"PEOPLE JUST FLOAT" Par Steel & Velvet
- Ryann
- 8 nov.
- 3 min de lecture

Avec "People Just Float", leur nouveau projet à double dimension — EP de six titres et court-métrage réalisé par Loïc Moyou —, le trio breton Steel & Velvet dépasse les frontières du folk-rock pour toucher à quelque chose de plus intime, de plus visuel, presque spirituel. Cette œuvre n’est pas seulement un disque : c’est une méditation. Une exploration de la solitude, de la peur et de la rédemption, portée par une sobriété sonore d’une rare justesse. Formé en 2021 par Johann Le Roux (chant) et Romuald Ballet-Baz (guitare), bientôt rejoints par Jean-Alain Larreur, le groupe s’inscrit dans la lignée dépouillée des American Recordings de Johnny Cash, mais en fait ici un langage narratif — celui du murmure, du silence et de la présence.
L’EP raconte l’histoire de Joshua, un homme reclus vivant dans une cabane, qui voit sa solitude bouleversée par la rencontre d’une femme apeurée. À travers six chansons, Steel & Velvet déroule un récit à la fois concret et symbolique, quelque part entre conte et confession. Les morceaux, empruntés à Robbie Basho, Johnny Cash, Bob Dylan, Pixies, Nirvana, Peter Ivers et David Lynch, composent un patchwork d’influences nord-américaines revisitées à travers une sensibilité bretonne. Les arrangements acoustiques, volontairement minimalistes, tissent un fil cohérent : guitare, voix, silence. Ce dépouillement donne à chaque chanson une fonction narrative — non plus des reprises, mais des chapitres d’un même poème sonore.
Dès "Orphan’s Lament", le ton est donné : grave, contemplatif, presque sacré. Le Roux y chante avec une pudeur qui touche immédiatement, comme s’il cherchait non pas à se livrer, mais à transmettre quelque chose d’indicible. Puis vient "Ring of Fire", réinterprété avec une humilité désarmante. Loin de la flamboyance de l’original, Steel & Velvet en font une confession murmurée, une flamme qui consume plutôt qu’elle n’éclaire. La passion devient souvenir. "Man in the Long Black Coat" installe ensuite une tension dylanienne, hantée et suspendue. La guitare tremble, la voix flotte, et le silence devient un instrument à part entière.

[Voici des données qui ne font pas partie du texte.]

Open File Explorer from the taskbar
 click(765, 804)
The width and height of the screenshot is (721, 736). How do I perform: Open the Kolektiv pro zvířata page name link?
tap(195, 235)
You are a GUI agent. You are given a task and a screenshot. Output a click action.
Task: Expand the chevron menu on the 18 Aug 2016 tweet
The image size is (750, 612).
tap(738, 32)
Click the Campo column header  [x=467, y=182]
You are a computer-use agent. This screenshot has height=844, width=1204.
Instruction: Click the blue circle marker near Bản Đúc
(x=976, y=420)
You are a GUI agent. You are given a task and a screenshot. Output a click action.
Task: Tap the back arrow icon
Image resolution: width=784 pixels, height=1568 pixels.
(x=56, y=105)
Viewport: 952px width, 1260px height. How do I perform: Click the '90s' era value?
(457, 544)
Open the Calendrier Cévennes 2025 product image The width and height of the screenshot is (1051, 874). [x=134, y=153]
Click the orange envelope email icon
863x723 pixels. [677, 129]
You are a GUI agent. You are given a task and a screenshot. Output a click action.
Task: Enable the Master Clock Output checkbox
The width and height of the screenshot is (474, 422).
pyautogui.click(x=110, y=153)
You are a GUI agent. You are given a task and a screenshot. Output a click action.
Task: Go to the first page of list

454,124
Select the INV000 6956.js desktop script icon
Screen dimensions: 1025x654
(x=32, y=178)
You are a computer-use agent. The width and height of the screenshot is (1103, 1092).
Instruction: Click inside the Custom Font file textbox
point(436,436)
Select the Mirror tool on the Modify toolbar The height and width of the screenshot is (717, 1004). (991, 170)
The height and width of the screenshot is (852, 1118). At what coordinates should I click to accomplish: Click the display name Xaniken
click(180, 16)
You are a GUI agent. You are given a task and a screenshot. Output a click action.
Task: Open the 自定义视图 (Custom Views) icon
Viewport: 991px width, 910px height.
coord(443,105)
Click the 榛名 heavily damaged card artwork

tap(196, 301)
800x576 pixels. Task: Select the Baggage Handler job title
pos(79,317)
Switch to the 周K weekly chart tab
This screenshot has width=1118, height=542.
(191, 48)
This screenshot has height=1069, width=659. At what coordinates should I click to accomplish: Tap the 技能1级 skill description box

"Silver" marque une respiration lumineuse. On y entend Jade, la fille de Johann Le Roux, dont la voix enfantine apporte une touche d’innocence bouleversante. Ce duo père-fille agit comme un symbole — la transmission, la tendresse dans la tempête. « Lake of Fire » descend ensuite dans les abîmes d’une douleur contenue, tandis que « In Heaven », extrait de l’univers onirique de David Lynch, clôt le disque dans une apesanteur totale. Le titre "People Just Float" prend ici tout son sens : la musique s’élève, se dissout, jusqu’à se confondre avec le silence.
Le court-métrage de Loïc Moyou prolonge ce sentiment de suspension. Joshua y erre, la caméra le suit, le paysage respire. Le rythme est lent, presque méditatif, fidèle à la texture sonore du disque. Rien n’est forcé : chaque geste, chaque plan, chaque souffle semble dicté par la musique elle-même. La forêt devient un personnage, à la fois refuge et miroir. Ce film, volontairement gardé confidentiel, n’est pas un clip promotionnel — c’est une œuvre sœur, un prolongement visuel du silence musical. Ce qui rend Steel & Velvet si singuliers, c’est leur fidélité à l’authenticité sonore. Le choix de ne pas amplifier la voix en concert, de privilégier la proximité physique, se retrouve dans leur démarche d’enregistrement. Pas d’effets, pas de fioritures : juste des instruments, une voix, un espace. Cette simplicité devient un acte de résistance dans une ère saturée de sons artificiels. Elle transforme l’écoute en expérience physique — presque sacrée.
En revisitant ces classiques, Steel & Velvet ne cherchent pas à les moderniser, mais à les réincarner. Leur art ne parle pas d’innovation, mais de continuité — de la manière dont une chanson peut renaître à travers la sincérité. Si "Waiting for Some Warmth (2023)" rendait hommage à Mark Lanegan, "People Just Float" en est le prolongement naturel : une quête de chaleur à travers la lucidité.
Car au fond, ce que Steel & Velvet proposent, c’est une musique qui tient dans le temps. Une musique qui n’impose rien, mais qui habite longtemps. "People Just Float " ne se contente pas d’être entendu : il se contemple. Comme le silence après la dernière note — cet instant suspendu où, l’espace d’un souffle, l’humanité semble flotter.